British automotive output soared by 2.3 percent to a total of 119,338 vehicles last month, said the auto industry group the Society of Motor Manufacturers and Traders (SMMT).
The industry watcher’s data showed the increase in production was due to a 13.3 percent jump in the number of cars that were manufactured for internal usage. Meanwhile, the number of vehicles scheduled for export, with the latter representing about four in five of all British-made autos, marginally slid by 0.2 percent to 94,546 units. Great Britain has been a crucial manufacturing hub for numerous automakers – not only the traditional British brands – with makers using its technological prowess to underscore a regional presence. But now exports have been down in recent months because of slowing demand in China – UK’s largest non-EU export market last year – and the massive plunge in deliveries in Russia, the country’s third-largest non-EU auto export location.

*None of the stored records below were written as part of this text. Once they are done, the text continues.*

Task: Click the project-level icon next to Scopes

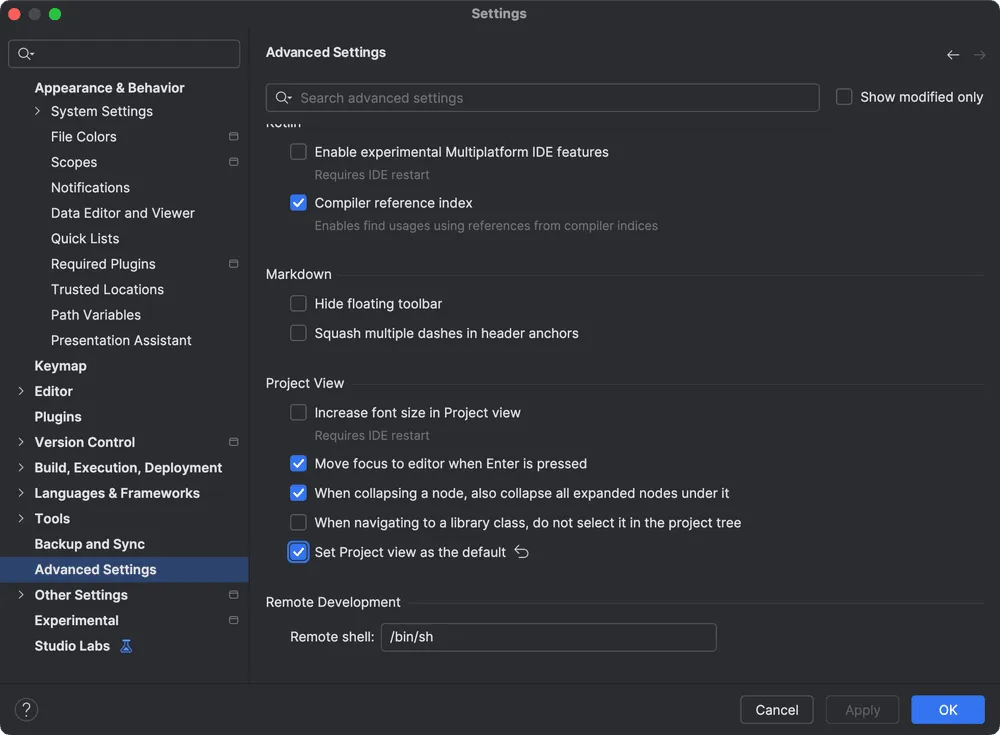Action: point(233,161)
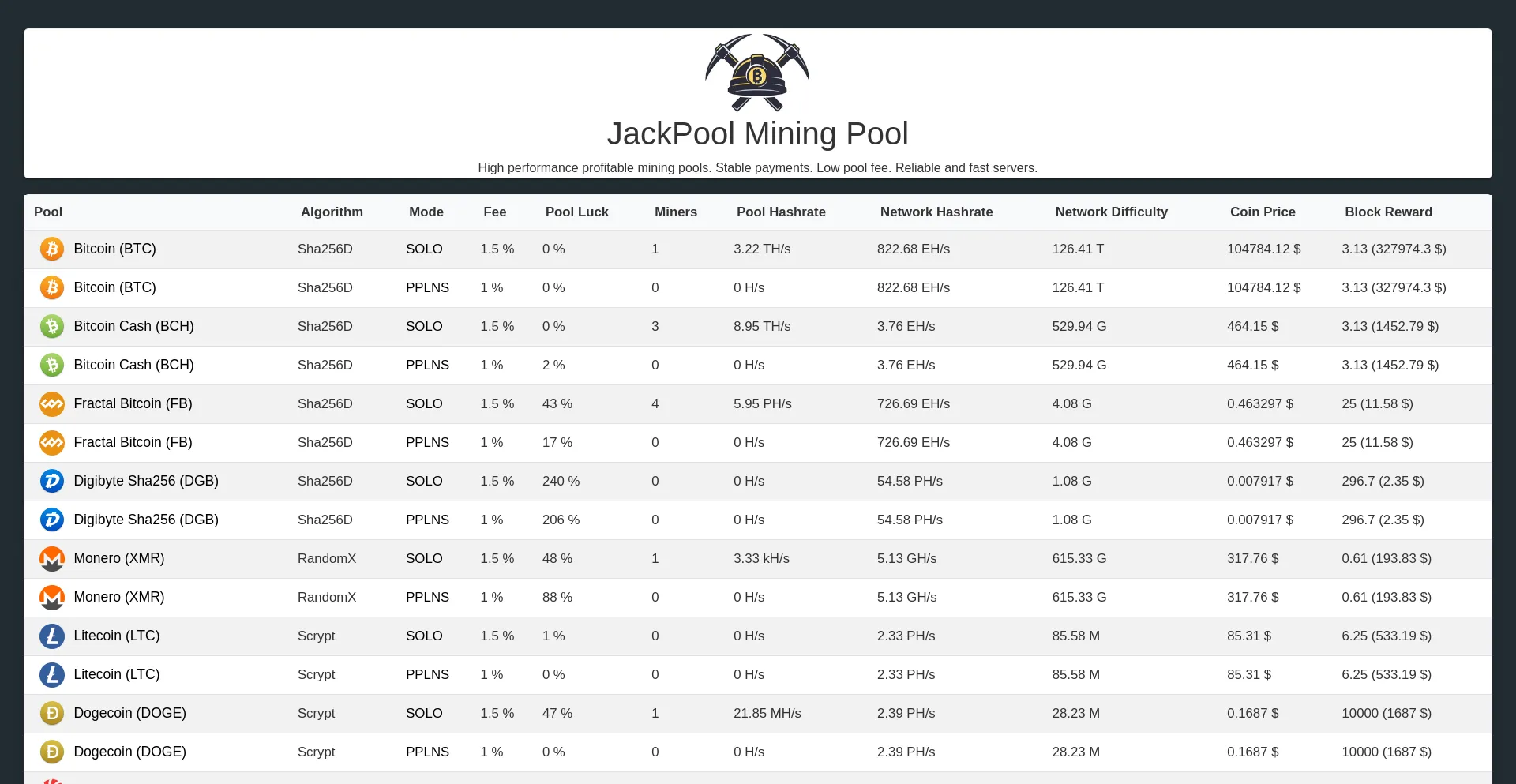Open the Bitcoin Cash (BCH) SOLO pool
This screenshot has width=1516, height=784.
tap(133, 327)
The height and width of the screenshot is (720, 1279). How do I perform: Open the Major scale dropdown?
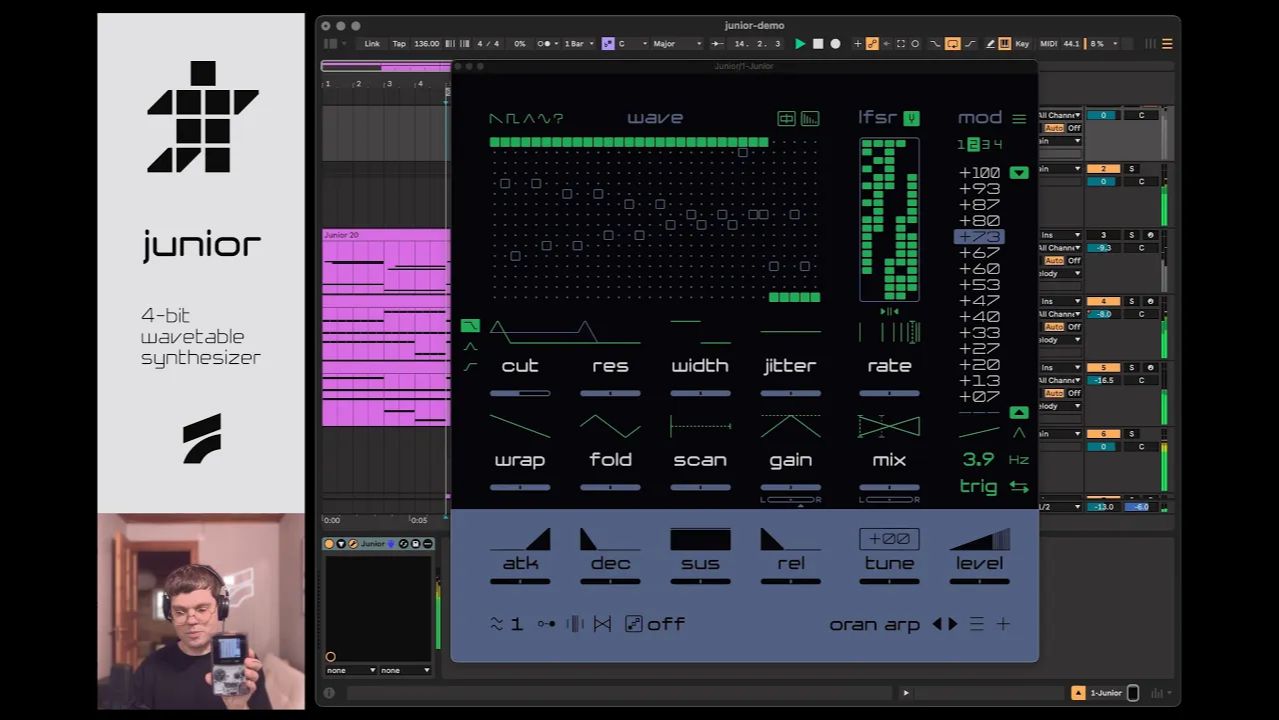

The Society of Motor Manufacturers and Traders chief executive Mike Hawes commented in a released statement the crucial European Union markets, which have been on the rise in recent months, with Britan sending there more than half of all its auto exports, would also help in coming months the internal production output. “We have seen a steady performance in UK car manufacturing this year, with volumes bolstered by a strong home market, while recovery in key European markets is helping to restore export production levels,” read his comments. But auto industry executives are now fearing an upcoming political move could upset their interests in the UK, with a possible exit of the country from the European Union.